### [Source passage]
----

Building Confidence in Marine Lubricants


Marine diesel lubricant supplier Lubrizol is applying advanced testing techniques to simulate real-world challenges and accelerate the pace of product development.

For as long as diesel engines have propelled the global shipping industry, the development process for marine diesel lubricants has remained unchanged. Given the dynamic nature of the industry, as well as evolving regulatory demands, it’s a perplexing shortcoming.

But Lubrizol, a global developer and manufacturer of marine lubricant additives, claims to be changing the paradigm. In contrast with what it argues are the current industry’s inefficient development process, Lubrizol says it has substantially improved testing protocols in order to bring new products to market more quickly and with performance confidence. The company believes that its advanced fired engine testing protocols bring that confidence to vessel owners, operators, and lubricant manufacturers.

For its testing, Lubrizol uses a modern, two-stroke engine that is representative of the engines powering today’s vessels. “From approaching and leaving port to the high seas and then to berthing, our fired engine testing simulates real world engine load conditions,” says Ian Bown, technical manager – marine diesel engine oils.

----

### [Problems]
a) Reproduce the passage of the marine lubricants article starting with "But Lubrizol, a" and going on through "and lubricant manufacturers.".
b) In the marine lubricants article, what kind of engine does Lubrizol use for its testing?
c) Pick up the article on Lubrizol's marine lubricant testing where it stops, and keep writing it.

### [Data lines]

----

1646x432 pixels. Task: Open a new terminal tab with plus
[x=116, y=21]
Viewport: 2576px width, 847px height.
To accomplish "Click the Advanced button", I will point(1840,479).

----

### [The results]
a)
But Lubrizol, a global developer and manufacturer of marine lubricant additives, claims to be changing the paradigm. In contrast with what it argues are the current industry’s inefficient development process, Lubrizol says it has substantially improved testing protocols in order to bring new products to market more quickly and with performance confidence. The company believes that its advanced fired engine testing protocols bring that confidence to vessel owners, operators, and lubricant manufacturers.

b) A modern, two-stroke engine that is representative of the engines powering today's vessels.

c)
“This advanced level of real-life testing gives ship operators a much greater level of confidence in the lubricants that contain our additives. They know the product is proven before it even hits the field and this gives chief engineers less to worry about.”

Defining lubricants

Lubricating oils perform a number of important functions in a marine diesel engine. They reduce wear on bearings, piston rings, cylinder liners and related parts; reduce friction of boundary and hydro-dynamically lubricated components; help cool and clean pistons while preventing deposit build-up; prevent corrosion caused by acids and moisture; and serve as a hydraulic media in components such as fuel injection system.

Marine engine lubricants consist of a base oil and an additive package. A base oil alone cannot provide all the required functions in today’s modern diesel engines. Additive packages have evolved to play an increasingly important role to protect those engines.

New International Maritime Organisation regulations, as well as uncertain economic conditions, are affecting engines and their operational profiles. Among the issues causing change are:

  • Regulations regarding sulphur and nitrogen oxide emissions;
  • New engine designs for improved efficiency;
  • Lower-load operations (e.g., slow steaming);
  • Use of alternative marine fuels instead of heavy fuel oil;
  • Use of fuels with a wide variation of sulphur content;
  • Emission abatement technology (e.g., exhaust gas recirculation and selective catalytic reduction).


Some of the recent regulations require a reduction in the concentration of sulphur in marine fuels. Fuel changes require lubricant changes for maximum engine protection. During combustion, the sulphur in the fuel is subject to oxidation generating predominantly sulphur dioxide but also sulphur trioxide. Sulphur trioxide readily combines with moisture in the air to produce sulphuric acid that can corrode critical engine parts. The lubricant, blended with an appropriate additive package, acts as a neutralizing agent to minimize the corrosion.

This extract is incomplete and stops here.